Rasulullah SAW sendiri menggunakan kata politik (siyasah) dalam sabdanya : "Adalah Bani Israil, mereka diurusi urusannya oleh para nabi (tasusuhumul anbiya). Ketika seorang nabi wafat, nabi yang lain datang menggantinya. Tidak ada nabi setelahku, namun akan ada banyak para khalifah" (HR. Bukhari dan Muslim). Teranglah bahwa politik atau siyasah itu makna awalnya adalah mengurusi urusan masyarakat. Berkecimpung dalam politik berarti memperhatikan kondisi kaum muslimin dengan cara menghilangkan kezhaliman penguasa pada kaum muslimin dan melenyapkan kejahatan musuh kafir dari mereka. Untuk itu perlu mengetahui apa yang dilakukan penguasa dalam rangka mengurusi urusan kaum muslimin, mengingkari keburukannya, menasihati pemimpin yang mendurhakai rakyatnya, serta memeranginya pada saat terjadi kekufuran yang nyata (kufran bawahan) seperti ditegaskan dalam banyak hadits terkenal. Ini adalah perintah Allah SWT melalui Rasulullah SAW. Berkaitan dengan persoalan ini Nabi Muhammad SAW bersabda :

"Siapa saja yang bangun pagi dengan gapaiannya bukan Allah maka ia bukanlah (hamba) Allah, dan siapa saja yang bangun pagi namum tidak memperhatikan urusan kaum muslimin maka ia bukan dari golongan mereka." (HR. Al Hakim)

Rasulullah ditanya oleh sahabat tentang jihad apa yang paling utama. Beliau menjawab : "Kalimat haq yang disampaikan pada penguasa" (HR. Ahmad).

Berarti secara ringkas Politik Islam memberikan pengurusan atas urusan seluruh umat Muslim.

Namun, realitas politik demikian menjadi pudar saat terjadi kebiasaan umum masyarakat dewasa ini baik perkataan maupun perbuatannya menyimpang dari kebenaran Islam yang dilakukan oleh mereka yang beraqidahkan sekularisme, baik dari kalangan non muslim atau dari kalangan umat Islam. Jadilah politik disifati dengan kedustaan, tipu daya, dan penyesatan yang dilakukan oleh para politisi maupun penguasa. Penyelewengan para politisi dari kebenaran Islam, kezhaliman mereka kepada masyarakat, sikap dan tindakan sembrono mereka dalam mengurusi masyarakat memalingkan makna lurus politik tadi.

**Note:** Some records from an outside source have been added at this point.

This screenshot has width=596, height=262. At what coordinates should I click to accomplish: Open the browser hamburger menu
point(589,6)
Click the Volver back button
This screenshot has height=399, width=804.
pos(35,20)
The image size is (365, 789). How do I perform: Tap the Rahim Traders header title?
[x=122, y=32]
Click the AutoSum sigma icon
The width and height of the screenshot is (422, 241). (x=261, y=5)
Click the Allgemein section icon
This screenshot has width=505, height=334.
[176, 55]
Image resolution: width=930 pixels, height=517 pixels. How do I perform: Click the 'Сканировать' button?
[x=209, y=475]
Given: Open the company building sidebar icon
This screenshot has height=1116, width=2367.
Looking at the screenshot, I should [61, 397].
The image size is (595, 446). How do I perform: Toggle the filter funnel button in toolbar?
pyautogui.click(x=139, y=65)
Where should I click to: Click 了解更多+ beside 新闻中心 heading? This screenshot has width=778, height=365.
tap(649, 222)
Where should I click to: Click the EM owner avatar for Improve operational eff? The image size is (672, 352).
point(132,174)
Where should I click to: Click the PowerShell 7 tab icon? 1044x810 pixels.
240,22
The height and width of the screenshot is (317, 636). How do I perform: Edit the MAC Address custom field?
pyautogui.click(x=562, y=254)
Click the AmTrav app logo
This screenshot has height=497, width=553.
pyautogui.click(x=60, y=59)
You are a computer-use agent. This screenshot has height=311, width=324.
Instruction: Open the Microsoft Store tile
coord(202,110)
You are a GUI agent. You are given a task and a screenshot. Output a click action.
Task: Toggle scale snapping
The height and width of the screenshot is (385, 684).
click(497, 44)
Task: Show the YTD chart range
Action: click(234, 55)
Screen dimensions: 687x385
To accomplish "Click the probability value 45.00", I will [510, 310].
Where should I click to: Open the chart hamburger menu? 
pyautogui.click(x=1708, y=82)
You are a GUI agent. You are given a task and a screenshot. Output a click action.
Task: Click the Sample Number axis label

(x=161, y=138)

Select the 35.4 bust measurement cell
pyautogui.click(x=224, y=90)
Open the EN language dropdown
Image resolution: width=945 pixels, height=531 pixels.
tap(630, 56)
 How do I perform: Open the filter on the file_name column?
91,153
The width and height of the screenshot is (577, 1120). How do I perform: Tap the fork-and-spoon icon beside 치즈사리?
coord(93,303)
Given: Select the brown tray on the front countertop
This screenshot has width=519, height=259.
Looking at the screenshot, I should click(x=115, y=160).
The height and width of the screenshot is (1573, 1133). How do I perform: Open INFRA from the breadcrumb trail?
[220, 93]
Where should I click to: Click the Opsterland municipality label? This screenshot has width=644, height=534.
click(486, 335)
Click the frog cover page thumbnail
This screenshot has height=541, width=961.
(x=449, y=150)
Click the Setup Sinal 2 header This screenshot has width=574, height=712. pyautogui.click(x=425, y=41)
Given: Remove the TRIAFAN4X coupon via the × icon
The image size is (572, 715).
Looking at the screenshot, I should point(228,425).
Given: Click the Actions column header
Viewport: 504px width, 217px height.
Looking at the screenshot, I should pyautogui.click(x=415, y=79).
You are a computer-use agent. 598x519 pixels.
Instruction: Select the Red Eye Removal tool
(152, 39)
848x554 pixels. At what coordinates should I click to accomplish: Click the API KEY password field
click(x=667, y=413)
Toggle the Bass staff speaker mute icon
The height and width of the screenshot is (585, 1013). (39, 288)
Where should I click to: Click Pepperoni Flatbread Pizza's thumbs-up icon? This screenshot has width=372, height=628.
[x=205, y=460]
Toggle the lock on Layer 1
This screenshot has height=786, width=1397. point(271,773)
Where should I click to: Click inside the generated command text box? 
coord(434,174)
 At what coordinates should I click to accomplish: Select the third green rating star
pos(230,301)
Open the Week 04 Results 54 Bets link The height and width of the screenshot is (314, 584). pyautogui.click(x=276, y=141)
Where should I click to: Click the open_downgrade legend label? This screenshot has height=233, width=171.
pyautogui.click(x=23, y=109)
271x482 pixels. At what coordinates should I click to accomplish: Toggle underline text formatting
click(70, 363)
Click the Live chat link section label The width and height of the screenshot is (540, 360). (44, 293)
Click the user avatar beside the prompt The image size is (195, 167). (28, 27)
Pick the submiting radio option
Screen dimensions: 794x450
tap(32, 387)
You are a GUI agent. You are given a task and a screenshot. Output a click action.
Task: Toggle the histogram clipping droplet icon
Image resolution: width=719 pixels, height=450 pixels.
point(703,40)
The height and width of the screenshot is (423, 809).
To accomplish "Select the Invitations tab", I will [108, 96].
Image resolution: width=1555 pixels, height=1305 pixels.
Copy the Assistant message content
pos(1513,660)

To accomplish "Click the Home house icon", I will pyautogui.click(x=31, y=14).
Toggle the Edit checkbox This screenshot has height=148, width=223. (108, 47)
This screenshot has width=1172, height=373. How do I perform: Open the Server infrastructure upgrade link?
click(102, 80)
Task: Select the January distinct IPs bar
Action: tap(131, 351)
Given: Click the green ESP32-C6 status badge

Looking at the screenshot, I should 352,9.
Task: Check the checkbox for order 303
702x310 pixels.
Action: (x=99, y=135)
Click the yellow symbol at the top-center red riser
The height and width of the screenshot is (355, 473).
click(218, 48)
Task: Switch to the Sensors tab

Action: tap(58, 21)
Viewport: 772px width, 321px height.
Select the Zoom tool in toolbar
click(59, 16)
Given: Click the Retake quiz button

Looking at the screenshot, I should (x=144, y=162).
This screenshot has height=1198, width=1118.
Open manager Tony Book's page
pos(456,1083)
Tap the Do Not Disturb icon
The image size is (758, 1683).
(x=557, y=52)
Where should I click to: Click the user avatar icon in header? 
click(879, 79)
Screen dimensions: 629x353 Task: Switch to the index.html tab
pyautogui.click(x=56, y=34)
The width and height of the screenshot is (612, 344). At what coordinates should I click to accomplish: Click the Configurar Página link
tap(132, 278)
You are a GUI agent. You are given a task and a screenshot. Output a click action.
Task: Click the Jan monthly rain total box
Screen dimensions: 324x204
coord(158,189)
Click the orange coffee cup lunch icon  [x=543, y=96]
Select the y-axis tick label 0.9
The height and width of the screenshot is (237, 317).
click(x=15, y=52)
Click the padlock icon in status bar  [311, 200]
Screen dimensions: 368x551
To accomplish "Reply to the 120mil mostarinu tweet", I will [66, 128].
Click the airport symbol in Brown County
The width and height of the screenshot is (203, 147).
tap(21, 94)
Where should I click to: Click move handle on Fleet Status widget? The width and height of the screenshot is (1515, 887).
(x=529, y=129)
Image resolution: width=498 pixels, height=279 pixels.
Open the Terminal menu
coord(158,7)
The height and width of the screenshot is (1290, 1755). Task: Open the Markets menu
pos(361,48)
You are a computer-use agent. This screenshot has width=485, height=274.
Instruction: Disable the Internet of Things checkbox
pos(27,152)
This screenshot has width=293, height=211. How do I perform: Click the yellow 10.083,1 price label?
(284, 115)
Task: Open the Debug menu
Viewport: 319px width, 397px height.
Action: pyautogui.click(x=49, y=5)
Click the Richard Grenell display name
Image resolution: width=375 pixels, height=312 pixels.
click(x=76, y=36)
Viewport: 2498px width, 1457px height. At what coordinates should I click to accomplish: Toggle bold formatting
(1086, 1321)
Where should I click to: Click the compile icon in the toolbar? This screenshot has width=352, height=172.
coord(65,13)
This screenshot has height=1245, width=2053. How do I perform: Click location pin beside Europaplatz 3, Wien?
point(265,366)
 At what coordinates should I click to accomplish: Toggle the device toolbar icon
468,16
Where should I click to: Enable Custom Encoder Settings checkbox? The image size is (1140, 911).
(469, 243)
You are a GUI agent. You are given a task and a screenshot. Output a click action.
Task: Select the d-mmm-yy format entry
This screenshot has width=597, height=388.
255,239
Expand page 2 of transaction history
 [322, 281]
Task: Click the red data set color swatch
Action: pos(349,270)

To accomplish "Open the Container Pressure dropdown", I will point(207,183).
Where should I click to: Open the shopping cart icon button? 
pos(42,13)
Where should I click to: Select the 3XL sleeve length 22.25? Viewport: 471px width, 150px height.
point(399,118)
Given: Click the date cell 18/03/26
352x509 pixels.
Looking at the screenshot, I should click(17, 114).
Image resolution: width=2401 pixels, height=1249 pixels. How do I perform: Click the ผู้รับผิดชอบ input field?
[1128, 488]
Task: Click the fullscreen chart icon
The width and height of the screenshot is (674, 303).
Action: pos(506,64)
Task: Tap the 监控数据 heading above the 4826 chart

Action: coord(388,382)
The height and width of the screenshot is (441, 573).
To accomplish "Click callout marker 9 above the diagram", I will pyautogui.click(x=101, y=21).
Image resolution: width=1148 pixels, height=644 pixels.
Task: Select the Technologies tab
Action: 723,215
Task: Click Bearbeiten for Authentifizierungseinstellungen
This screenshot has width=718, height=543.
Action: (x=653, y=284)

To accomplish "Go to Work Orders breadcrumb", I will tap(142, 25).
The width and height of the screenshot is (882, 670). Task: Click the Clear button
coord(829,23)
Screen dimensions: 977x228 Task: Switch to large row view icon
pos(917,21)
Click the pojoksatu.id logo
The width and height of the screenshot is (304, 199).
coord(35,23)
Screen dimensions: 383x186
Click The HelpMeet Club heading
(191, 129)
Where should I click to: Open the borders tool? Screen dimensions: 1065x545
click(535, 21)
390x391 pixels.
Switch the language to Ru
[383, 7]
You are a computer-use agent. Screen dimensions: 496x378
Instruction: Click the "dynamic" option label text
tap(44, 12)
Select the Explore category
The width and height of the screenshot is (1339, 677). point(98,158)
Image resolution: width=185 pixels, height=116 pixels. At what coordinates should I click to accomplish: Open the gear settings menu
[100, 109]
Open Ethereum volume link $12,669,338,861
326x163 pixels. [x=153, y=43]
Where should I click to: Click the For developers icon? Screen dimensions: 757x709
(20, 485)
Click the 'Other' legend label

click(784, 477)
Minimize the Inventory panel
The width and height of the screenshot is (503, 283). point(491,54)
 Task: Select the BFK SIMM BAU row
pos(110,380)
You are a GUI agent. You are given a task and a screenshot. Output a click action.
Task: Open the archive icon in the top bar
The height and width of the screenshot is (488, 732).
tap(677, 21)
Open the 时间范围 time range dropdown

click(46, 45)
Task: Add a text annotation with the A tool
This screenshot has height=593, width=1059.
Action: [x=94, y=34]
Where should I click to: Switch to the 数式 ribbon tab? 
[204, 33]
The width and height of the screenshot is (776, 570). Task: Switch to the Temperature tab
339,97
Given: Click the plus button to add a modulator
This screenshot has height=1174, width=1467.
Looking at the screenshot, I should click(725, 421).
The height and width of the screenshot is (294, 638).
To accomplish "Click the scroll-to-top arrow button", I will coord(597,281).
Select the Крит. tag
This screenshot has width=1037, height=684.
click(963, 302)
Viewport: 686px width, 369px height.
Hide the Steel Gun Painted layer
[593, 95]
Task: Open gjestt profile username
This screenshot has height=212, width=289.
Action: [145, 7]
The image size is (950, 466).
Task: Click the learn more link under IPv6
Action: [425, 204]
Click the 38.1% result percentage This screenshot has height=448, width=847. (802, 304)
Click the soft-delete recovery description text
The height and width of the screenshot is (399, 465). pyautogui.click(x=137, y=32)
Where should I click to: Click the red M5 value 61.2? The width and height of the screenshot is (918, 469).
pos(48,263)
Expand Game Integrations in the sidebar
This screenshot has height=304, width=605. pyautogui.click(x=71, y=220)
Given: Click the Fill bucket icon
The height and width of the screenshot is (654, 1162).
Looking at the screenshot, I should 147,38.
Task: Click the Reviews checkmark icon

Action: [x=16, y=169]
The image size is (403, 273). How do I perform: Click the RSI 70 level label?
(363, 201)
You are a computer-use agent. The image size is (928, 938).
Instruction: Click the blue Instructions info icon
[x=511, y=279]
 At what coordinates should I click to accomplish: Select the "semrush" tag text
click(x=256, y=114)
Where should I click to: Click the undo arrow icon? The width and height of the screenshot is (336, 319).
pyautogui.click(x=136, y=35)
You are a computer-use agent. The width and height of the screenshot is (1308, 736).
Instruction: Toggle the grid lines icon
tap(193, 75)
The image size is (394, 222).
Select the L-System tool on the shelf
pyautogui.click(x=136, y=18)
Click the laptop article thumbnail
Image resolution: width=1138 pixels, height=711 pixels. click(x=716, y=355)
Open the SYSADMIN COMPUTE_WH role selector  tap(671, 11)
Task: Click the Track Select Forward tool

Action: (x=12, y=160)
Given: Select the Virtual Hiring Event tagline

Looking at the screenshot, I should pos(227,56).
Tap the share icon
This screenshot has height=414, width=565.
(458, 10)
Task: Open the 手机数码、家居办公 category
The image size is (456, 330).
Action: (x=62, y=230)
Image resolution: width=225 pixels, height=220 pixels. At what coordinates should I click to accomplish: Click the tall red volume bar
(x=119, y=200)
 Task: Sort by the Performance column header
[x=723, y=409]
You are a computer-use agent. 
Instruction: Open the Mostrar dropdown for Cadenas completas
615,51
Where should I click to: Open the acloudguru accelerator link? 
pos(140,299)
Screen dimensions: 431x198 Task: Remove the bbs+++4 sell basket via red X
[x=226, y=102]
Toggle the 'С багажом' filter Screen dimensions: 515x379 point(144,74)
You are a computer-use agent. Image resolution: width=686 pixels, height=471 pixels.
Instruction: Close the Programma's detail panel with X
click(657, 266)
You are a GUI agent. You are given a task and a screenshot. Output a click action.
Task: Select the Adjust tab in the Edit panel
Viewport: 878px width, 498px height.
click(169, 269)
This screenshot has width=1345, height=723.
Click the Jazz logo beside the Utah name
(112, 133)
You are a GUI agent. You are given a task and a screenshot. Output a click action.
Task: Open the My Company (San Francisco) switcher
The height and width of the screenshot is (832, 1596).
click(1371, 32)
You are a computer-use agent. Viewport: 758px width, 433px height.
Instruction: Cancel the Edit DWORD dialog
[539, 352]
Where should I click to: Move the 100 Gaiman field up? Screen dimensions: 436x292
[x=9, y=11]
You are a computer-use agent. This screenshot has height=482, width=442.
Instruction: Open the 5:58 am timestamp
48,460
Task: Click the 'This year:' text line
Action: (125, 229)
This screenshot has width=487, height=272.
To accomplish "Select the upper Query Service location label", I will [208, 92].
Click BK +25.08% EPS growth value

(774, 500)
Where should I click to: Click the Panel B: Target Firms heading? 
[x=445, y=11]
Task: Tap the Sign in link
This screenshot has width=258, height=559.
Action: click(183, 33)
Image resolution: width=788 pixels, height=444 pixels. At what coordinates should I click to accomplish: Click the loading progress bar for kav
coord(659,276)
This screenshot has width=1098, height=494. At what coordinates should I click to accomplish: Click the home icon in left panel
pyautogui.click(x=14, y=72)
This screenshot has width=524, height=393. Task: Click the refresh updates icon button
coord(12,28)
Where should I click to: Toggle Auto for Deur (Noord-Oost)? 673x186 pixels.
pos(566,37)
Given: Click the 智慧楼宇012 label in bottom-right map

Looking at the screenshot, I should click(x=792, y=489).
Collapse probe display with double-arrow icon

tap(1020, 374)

Bahkan, dengan pandangan seperti itu jadilah penguasa memusuhi rakyatnya bukan sebagai pemerintahan yang shalih dan berbuat baik. Hal ini memicu propaganda kaum sekularis bahwa politik itu harus dijauhkan dari agama (Islam). Sebab, orang yang paham akan agama itu takut kepada Allah SWT sehingga tidak cocok berkecimpung dalam politik yang merupakan dusta, kezhaliman, pengkhianatan, dan tipu daya. Cara pandang demikian, sayangnya, sadar atau tidak mempengaruhi sebagian kaum muslimin yang juga sebenarnya ikhlas dalam memperjuangkan Islam. Padahal propaganda tadi merupakan kebenaran yang digunakan untuk kebathilan (Samih ‘Athief Az Zain, As Siyasah wa As Siyasah Ad Dauliyyah, hal. 31-33). Jadi secara ringkas Islam tidak bisa dipisahkan dari politik.